DATA EXTRACT
———

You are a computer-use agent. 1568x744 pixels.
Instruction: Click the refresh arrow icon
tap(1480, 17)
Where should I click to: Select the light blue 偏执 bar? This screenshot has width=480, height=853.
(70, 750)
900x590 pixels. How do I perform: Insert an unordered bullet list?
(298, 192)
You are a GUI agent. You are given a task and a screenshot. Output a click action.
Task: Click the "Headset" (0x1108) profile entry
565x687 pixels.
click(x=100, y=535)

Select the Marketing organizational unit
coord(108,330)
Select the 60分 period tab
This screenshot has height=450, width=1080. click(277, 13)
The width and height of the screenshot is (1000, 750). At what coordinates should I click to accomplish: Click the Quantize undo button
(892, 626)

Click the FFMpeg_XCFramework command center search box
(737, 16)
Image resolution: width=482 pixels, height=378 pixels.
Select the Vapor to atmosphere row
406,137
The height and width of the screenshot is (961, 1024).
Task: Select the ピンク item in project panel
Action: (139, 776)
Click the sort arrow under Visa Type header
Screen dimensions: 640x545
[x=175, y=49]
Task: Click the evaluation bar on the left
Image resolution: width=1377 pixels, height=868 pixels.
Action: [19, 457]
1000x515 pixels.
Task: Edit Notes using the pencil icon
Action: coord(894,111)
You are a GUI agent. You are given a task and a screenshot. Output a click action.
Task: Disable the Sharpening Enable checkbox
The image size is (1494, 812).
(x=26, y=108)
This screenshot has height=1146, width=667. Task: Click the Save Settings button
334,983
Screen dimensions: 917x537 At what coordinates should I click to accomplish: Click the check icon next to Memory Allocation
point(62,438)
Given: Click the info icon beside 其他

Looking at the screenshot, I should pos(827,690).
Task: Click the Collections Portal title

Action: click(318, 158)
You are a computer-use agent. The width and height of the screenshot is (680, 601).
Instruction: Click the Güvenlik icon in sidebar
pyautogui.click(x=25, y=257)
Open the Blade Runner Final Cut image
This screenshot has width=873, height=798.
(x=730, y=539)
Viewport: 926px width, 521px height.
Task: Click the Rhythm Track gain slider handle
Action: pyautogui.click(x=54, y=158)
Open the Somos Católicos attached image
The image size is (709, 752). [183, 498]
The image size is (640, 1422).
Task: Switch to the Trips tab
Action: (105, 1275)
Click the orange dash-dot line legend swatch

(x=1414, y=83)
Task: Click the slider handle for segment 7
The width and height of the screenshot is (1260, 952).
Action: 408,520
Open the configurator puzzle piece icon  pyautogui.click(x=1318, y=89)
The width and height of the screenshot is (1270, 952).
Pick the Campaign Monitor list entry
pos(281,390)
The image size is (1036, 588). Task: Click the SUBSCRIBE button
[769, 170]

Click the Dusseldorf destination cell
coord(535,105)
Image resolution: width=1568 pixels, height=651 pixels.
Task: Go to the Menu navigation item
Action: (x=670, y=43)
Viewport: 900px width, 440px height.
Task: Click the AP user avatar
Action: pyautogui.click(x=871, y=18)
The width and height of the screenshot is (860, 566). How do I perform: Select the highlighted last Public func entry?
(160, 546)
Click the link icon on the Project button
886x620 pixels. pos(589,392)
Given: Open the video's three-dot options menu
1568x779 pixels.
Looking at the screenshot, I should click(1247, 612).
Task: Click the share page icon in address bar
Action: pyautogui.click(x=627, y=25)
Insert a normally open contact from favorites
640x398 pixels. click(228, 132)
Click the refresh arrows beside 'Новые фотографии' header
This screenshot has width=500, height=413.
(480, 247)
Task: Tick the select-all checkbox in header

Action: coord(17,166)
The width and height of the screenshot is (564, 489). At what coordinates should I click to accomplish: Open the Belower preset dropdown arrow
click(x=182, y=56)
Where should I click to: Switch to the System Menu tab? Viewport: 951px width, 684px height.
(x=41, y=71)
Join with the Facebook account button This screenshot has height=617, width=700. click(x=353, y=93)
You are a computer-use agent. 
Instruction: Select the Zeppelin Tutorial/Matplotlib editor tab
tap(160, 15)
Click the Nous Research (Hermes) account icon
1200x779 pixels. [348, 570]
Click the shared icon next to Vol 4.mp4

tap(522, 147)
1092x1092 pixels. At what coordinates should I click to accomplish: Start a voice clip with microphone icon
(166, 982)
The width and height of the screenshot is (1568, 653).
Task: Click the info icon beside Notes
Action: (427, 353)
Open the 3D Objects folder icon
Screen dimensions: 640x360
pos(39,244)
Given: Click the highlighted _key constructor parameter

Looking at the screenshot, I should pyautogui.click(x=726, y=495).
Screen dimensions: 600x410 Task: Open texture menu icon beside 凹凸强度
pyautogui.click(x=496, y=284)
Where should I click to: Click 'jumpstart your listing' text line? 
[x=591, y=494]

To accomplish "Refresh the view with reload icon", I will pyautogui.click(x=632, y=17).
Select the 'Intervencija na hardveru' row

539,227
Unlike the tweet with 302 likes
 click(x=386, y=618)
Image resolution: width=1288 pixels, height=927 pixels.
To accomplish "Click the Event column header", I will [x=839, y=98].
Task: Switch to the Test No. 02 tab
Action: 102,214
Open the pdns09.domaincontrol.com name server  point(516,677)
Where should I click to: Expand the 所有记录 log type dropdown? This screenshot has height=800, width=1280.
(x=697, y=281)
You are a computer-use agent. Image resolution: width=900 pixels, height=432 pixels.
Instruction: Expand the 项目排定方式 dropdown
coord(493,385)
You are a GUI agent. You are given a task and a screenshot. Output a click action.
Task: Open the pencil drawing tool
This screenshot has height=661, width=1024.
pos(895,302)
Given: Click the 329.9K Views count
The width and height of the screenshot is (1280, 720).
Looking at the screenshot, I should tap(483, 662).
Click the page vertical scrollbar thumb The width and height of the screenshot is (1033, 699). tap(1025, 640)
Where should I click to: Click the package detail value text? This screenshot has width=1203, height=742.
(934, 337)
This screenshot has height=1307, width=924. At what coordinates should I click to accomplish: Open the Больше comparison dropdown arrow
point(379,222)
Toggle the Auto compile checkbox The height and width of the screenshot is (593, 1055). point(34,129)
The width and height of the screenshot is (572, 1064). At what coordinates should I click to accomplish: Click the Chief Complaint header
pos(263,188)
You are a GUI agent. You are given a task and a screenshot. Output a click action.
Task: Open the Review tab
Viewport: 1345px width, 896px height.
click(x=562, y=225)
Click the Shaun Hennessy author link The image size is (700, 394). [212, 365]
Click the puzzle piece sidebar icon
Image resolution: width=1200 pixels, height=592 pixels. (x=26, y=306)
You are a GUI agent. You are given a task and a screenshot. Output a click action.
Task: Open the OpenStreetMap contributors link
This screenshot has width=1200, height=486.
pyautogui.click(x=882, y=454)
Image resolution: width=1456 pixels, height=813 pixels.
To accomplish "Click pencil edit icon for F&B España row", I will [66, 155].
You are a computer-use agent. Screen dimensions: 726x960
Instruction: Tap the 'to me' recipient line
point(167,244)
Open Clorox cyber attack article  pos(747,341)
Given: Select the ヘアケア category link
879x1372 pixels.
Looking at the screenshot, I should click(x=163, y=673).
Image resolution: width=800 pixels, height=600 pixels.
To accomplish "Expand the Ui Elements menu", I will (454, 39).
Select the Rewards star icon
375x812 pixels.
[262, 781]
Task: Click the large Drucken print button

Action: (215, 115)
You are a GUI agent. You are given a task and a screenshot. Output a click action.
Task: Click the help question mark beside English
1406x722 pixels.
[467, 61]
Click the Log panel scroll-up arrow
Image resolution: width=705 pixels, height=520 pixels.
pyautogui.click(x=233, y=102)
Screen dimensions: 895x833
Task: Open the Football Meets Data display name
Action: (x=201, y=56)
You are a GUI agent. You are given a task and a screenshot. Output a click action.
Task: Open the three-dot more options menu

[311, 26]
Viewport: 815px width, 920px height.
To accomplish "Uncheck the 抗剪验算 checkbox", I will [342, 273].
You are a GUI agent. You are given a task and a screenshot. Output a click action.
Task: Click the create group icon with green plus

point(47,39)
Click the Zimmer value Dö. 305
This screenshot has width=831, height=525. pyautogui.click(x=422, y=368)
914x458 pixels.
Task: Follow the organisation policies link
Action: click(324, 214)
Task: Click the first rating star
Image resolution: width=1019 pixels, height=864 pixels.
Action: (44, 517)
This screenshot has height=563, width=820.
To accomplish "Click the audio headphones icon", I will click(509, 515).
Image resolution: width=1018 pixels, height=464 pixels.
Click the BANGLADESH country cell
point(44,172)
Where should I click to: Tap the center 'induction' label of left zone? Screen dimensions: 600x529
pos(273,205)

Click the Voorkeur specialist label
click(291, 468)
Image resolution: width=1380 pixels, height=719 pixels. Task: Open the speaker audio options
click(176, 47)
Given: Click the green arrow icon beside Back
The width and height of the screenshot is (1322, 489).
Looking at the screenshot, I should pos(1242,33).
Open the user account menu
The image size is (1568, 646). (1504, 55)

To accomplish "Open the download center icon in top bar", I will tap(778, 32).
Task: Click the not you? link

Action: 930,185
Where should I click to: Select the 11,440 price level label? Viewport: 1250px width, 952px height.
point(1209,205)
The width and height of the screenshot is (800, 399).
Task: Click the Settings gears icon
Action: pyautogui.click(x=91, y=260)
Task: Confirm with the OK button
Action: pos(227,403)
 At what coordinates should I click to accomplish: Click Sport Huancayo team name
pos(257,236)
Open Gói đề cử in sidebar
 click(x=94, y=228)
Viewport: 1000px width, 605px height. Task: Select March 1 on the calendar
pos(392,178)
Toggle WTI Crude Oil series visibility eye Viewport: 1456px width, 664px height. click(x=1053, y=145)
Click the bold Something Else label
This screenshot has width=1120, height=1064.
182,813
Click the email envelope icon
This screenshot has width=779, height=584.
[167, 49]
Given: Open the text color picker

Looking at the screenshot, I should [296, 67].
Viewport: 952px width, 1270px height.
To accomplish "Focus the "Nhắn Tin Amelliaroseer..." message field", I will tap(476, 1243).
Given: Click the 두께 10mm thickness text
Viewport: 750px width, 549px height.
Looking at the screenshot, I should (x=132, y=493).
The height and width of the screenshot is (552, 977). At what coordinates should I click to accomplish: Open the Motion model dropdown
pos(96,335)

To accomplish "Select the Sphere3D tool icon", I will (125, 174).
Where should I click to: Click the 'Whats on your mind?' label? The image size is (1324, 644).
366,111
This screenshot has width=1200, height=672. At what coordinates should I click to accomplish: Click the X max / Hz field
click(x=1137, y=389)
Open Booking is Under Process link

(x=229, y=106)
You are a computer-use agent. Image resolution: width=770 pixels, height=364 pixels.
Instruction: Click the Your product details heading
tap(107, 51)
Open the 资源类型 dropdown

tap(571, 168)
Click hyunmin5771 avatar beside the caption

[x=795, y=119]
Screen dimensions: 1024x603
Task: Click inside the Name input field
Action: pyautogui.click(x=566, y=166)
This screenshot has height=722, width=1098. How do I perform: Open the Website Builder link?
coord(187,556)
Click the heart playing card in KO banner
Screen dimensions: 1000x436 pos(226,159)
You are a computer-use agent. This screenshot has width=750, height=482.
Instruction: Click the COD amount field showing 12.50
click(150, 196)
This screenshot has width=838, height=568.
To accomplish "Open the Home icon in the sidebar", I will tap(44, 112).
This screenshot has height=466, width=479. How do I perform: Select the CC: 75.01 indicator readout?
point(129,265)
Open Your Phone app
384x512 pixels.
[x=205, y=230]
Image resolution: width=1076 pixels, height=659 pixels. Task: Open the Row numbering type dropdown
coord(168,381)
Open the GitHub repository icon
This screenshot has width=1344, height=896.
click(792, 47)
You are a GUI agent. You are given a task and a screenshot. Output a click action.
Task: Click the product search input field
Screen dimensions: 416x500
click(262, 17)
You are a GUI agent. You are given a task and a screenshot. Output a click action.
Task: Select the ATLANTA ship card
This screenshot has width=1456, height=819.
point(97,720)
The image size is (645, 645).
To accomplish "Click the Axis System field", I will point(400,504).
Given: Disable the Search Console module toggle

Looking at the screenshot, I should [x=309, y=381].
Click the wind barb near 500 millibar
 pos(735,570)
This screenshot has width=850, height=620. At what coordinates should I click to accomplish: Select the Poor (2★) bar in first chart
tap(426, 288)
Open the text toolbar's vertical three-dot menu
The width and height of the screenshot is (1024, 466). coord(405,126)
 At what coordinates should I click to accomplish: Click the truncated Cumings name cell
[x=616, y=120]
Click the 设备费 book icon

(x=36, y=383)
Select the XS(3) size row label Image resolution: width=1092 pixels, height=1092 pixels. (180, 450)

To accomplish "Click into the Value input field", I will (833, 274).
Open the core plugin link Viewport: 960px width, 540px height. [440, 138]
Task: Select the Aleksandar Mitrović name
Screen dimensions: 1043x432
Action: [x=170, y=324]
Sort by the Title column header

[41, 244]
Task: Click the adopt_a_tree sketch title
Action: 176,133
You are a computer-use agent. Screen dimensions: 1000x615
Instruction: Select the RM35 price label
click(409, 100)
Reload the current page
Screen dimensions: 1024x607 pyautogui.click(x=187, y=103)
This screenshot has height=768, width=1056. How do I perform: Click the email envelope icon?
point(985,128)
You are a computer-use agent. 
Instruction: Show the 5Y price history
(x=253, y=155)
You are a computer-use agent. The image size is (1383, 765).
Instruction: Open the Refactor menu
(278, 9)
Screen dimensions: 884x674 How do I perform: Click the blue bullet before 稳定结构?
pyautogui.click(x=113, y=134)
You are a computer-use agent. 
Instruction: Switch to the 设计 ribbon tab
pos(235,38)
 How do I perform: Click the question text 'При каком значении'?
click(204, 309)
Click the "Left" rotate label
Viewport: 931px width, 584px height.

———

BRIEF
From the entries above, restate word for word the lines from the line containing "Where should I click to: Expand" to the line containing "Given: Click the 329.9K Views count", both ends included, and nothing more.

REPLY
Where should I click to: Expand the 所有记录 log type dropdown? This screenshot has height=800, width=1280.
(x=697, y=281)
You are a computer-use agent. Image resolution: width=900 pixels, height=432 pixels.
Instruction: Expand the 项目排定方式 dropdown
coord(493,385)
You are a GUI agent. You are given a task and a screenshot. Output a click action.
Task: Open the pencil drawing tool
This screenshot has height=661, width=1024.
pos(895,302)
Given: Click the 329.9K Views count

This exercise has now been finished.